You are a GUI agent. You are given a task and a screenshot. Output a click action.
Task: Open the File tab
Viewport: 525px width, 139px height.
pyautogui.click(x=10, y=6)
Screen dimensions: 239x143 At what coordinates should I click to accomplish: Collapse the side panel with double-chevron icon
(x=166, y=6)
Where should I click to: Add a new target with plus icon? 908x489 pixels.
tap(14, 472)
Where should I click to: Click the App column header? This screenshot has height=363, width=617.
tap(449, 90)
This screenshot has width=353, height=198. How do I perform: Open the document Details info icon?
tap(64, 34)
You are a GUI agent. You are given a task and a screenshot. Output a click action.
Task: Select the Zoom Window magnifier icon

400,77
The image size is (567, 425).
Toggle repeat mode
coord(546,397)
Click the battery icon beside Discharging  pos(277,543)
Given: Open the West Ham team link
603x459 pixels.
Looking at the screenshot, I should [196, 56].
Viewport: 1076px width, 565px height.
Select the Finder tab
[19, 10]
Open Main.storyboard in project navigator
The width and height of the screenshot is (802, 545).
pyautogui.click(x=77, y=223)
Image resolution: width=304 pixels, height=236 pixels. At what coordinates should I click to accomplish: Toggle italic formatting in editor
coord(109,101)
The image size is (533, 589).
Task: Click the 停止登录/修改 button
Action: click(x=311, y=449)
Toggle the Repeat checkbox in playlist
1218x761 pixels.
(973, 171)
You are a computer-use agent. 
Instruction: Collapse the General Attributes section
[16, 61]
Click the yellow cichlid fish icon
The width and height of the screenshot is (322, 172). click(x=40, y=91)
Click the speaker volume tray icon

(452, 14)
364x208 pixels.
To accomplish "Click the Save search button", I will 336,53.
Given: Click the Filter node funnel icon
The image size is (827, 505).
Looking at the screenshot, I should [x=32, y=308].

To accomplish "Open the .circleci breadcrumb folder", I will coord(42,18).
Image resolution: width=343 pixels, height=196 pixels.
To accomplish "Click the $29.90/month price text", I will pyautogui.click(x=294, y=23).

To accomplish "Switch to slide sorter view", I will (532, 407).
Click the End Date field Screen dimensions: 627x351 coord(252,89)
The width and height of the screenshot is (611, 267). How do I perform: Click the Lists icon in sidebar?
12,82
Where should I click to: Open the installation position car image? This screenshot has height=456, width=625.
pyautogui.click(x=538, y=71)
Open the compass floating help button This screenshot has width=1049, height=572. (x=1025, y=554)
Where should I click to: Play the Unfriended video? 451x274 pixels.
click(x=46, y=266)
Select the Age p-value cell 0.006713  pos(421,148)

[What is needed]:
An exact copy of all the entries is what's needed; write it out.

[Written reply]:
You are a GUI agent. You are given a task and a screenshot. Output a click action.
Task: Open the File tab
Viewport: 525px width, 139px height.
pyautogui.click(x=10, y=6)
Screen dimensions: 239x143 At what coordinates should I click to accomplish: Collapse the side panel with double-chevron icon
(x=166, y=6)
Where should I click to: Add a new target with plus icon? 908x489 pixels.
tap(14, 472)
Where should I click to: Click the App column header? This screenshot has height=363, width=617.
tap(449, 90)
This screenshot has width=353, height=198. How do I perform: Open the document Details info icon?
tap(64, 34)
You are a GUI agent. You are given a task and a screenshot. Output a click action.
Task: Select the Zoom Window magnifier icon

400,77
The image size is (567, 425).
Toggle repeat mode
coord(546,397)
Click the battery icon beside Discharging  pos(277,543)
Given: Open the West Ham team link
603x459 pixels.
Looking at the screenshot, I should [196, 56].
Viewport: 1076px width, 565px height.
Select the Finder tab
[19, 10]
Open Main.storyboard in project navigator
The width and height of the screenshot is (802, 545).
pyautogui.click(x=77, y=223)
Image resolution: width=304 pixels, height=236 pixels. At what coordinates should I click to accomplish: Toggle italic formatting in editor
coord(109,101)
The image size is (533, 589).
Task: Click the 停止登录/修改 button
Action: click(x=311, y=449)
Toggle the Repeat checkbox in playlist
1218x761 pixels.
(973, 171)
You are a computer-use agent. 
Instruction: Collapse the General Attributes section
[16, 61]
Click the yellow cichlid fish icon
The width and height of the screenshot is (322, 172). click(x=40, y=91)
Click the speaker volume tray icon

(452, 14)
364x208 pixels.
To accomplish "Click the Save search button", I will 336,53.
Given: Click the Filter node funnel icon
The image size is (827, 505).
Looking at the screenshot, I should [x=32, y=308].

To accomplish "Open the .circleci breadcrumb folder", I will coord(42,18).
Image resolution: width=343 pixels, height=196 pixels.
To accomplish "Click the $29.90/month price text", I will pyautogui.click(x=294, y=23).

To accomplish "Switch to slide sorter view", I will (532, 407).
Click the End Date field Screen dimensions: 627x351 coord(252,89)
The width and height of the screenshot is (611, 267). How do I perform: Click the Lists icon in sidebar?
12,82
Where should I click to: Open the installation position car image? This screenshot has height=456, width=625.
pyautogui.click(x=538, y=71)
Open the compass floating help button This screenshot has width=1049, height=572. (x=1025, y=554)
Where should I click to: Play the Unfriended video? 451x274 pixels.
click(x=46, y=266)
Select the Age p-value cell 0.006713  pos(421,148)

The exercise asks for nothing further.